▸ About this exercise
What is needed is an exact retyping of the records below, from the first line through the line that contains "You are a computer-use agent. This".

==== Source information ====

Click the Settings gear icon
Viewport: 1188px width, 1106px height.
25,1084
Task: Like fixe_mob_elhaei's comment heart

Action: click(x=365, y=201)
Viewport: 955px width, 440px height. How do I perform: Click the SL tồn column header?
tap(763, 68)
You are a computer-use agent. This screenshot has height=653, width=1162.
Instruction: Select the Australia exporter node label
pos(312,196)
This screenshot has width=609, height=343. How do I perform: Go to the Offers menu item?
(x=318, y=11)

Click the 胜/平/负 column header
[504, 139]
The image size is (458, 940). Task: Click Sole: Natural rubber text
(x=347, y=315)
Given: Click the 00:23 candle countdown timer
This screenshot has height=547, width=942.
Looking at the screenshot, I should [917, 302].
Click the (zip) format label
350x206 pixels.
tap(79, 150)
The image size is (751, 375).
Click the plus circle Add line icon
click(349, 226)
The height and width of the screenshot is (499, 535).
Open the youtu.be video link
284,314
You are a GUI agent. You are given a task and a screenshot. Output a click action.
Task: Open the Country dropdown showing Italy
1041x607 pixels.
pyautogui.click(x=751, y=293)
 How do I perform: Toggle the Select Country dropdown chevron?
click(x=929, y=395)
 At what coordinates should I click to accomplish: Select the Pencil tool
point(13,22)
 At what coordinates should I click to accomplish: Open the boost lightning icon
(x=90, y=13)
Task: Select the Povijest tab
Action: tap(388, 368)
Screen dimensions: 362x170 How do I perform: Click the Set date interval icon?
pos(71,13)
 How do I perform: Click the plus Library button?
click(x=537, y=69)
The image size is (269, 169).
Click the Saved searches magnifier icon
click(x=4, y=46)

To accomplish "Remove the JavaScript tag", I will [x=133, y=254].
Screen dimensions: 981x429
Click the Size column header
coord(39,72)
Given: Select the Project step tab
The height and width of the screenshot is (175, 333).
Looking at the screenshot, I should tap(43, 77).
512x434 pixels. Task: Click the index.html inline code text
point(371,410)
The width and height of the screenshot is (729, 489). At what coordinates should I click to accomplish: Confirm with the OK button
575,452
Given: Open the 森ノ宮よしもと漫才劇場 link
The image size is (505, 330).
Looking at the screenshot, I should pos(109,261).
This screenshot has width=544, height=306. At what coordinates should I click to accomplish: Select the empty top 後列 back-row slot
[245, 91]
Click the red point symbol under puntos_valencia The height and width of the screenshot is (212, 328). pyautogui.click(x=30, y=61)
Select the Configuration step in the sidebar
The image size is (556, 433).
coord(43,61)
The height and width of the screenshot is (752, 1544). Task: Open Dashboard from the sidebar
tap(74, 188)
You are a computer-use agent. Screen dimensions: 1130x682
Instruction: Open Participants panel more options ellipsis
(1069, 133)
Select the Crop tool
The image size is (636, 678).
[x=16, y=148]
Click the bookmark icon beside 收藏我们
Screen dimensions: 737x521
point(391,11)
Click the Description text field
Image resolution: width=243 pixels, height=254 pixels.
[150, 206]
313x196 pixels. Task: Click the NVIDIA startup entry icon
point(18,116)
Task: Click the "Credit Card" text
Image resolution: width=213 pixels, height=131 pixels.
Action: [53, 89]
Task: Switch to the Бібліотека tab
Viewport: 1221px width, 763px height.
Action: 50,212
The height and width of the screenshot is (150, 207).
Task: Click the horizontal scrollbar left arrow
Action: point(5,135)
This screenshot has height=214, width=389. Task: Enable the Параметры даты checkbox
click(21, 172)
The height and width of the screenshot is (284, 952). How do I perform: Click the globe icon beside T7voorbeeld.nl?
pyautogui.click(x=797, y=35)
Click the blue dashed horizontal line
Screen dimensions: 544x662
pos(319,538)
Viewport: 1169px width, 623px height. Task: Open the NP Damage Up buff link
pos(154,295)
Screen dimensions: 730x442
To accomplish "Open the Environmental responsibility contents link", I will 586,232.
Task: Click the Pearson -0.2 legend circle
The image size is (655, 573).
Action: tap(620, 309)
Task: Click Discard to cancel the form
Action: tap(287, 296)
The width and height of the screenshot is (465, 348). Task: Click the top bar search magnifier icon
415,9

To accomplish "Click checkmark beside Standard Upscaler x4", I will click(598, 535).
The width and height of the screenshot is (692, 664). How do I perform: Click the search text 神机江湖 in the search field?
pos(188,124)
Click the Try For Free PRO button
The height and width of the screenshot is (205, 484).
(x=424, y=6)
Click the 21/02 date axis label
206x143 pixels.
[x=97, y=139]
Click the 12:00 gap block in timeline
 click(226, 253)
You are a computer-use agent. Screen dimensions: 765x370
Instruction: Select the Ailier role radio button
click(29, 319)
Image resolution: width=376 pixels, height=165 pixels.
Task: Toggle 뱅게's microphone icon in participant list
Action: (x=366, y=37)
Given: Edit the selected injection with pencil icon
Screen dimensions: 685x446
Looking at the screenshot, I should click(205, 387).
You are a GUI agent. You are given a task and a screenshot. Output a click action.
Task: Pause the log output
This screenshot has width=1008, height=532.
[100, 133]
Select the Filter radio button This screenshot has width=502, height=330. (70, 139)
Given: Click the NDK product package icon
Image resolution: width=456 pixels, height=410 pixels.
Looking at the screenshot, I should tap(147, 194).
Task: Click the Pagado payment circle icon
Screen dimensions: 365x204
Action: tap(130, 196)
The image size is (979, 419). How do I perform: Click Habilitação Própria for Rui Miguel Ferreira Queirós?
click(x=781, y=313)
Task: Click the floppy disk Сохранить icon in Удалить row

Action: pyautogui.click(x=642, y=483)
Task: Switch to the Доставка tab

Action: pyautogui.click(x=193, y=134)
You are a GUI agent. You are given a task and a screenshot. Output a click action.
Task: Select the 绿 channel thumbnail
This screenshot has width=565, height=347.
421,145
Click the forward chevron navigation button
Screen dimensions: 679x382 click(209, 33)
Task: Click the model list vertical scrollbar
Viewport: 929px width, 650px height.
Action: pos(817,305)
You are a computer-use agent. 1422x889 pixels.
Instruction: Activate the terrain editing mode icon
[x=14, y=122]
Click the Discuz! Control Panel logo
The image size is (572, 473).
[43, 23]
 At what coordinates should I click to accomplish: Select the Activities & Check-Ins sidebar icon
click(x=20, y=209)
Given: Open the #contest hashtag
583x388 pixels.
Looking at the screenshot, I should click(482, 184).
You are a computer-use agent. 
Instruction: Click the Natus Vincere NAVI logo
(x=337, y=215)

====

▸ Response for this exercise
Click the Settings gear icon
Viewport: 1188px width, 1106px height.
25,1084
Task: Like fixe_mob_elhaei's comment heart

Action: click(x=365, y=201)
Viewport: 955px width, 440px height. How do I perform: Click the SL tồn column header?
tap(763, 68)
You are a computer-use agent. This screenshot has height=653, width=1162.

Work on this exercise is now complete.